[DOCUMENT PASSAGE]

The freezing point of seawater depends on its salinity, but it also depends on the pressure that it’s at. And so if it’s deeper down, it will have a freezing point that’s much lower. So at some depths it might be minus 2°C, and then if it’s coming up to the surface where it’s minus 1.9°C, then it could actually be super-cooled. So it could actually be colder than the local freezing point.

Dr Claire Concannon

OK, so it’s not that much colder. But where is this minus 2° super-cooled water coming from?

Associate Professor Inga Smith

As brine is rejected from that sea ice as it’s forming, then you have very salty water sinking because it’s more dense. And if it comes in contact with the bottom of the ice shelf, which is a giant floating glacier – it’s made of compacted snow – then it can melt or dissolve that. That’s a normal process that happens all the time.

And that then slightly fresher water will be less dense, so it will rise up along the bottom of the ice shelf.

Dr Claire Concannon

So it’s not yet frozen, but it’s primed. They still don’t completely understand what happens next, says Inga, but something triggers the super-cooled water to snap freeze into small ice crystals called frazil ice.

Associate Professor Inga Smith

And that frazil ice floats up, attaches to the bottom of the columnar sea ice – so the ice that’s grown through heat conduction. And when it does that, it starts to grow in place and you have these giant crystals that can be the size of your hand or bigger, and they look like leaves – they’ve got veins and wiggly edges and they’re very, very cool – and then that heat conduction process will keep going and it will fill in the gaps.

So you’ll end up with solid ice. If you take a section through at the top where it’s just the columnar ice with the heat conduction, it will look a bit like carpet, a very ordered structure. And then when you get down into that incorporated platelet ice, it’s just chaos. It’s just like crystals pointing in every which direction but it’s still pretty solid to walk on.

And then if you go deeper, there’s what we call the sub-ice platelet layer, where there are those crystals that are all interwoven sitting at the bottom, and they haven’t been completely solidified with the water in between.

Dr Claire Concannon

Now, to get this platelet layer, you need that cold ice shelf water doing its rising to the surface thing, which means you don’t get platelet ice under all the sea ice in Antarctica.

Associate Professor Inga Smith

Here in McMurdo Sound, there is a lot of platelet ice. It’s very common and it makes the ice grow more quickly, and therefore it ends up being thicker.

Dr Claire Concannon

So that’s how the sea ice here grows and thickens. What about the other part of the cycle? The melting and breaking out. Well, they want to learn about that too. And to help with that, they’re using some sea ice trackers.

In one of the labs at Scott Base, Inga is opening a large cardboard box and lifting out one of the four trackers to be put out on the ice. It’s a 60 cm diameter wide hard plastic bowl. It takes measurements of GPS location, temperature and conductivity, which is basically a measure of saltiness.

PhD candidate Antonia Radlwimmer will study the data they send back in real time via satellite as the breakout happens.

Antonia Radlwimmer

The ice and the trackers start drifting northwards out of the region. And yeah, that drift is what we’re interested in. So when does it start? Where does it go? And what might be driving it? Is it the ocean? Is it the wind? Does it matter how much other ice is around or not?

[SUPPLIED DATA]
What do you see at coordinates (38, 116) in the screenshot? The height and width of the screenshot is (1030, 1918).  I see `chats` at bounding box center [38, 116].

[PARTS OF THE EXERCISE]
(a) List every measurement that the sea ice passage says the trackers take.
(b) Answer these questions from the sea ice passage, one line each:
(i) What is an ice shelf made of?
(ii) Where, according to the passage, is there a lot of platelet ice?
(iii) What is the diameter of each tracker?

[EXERCISE RESPONSES]
(a) GPS location, temperature, conductivity

(b)
(i) Compacted snow
(ii) McMurdo Sound
(iii) 60 cm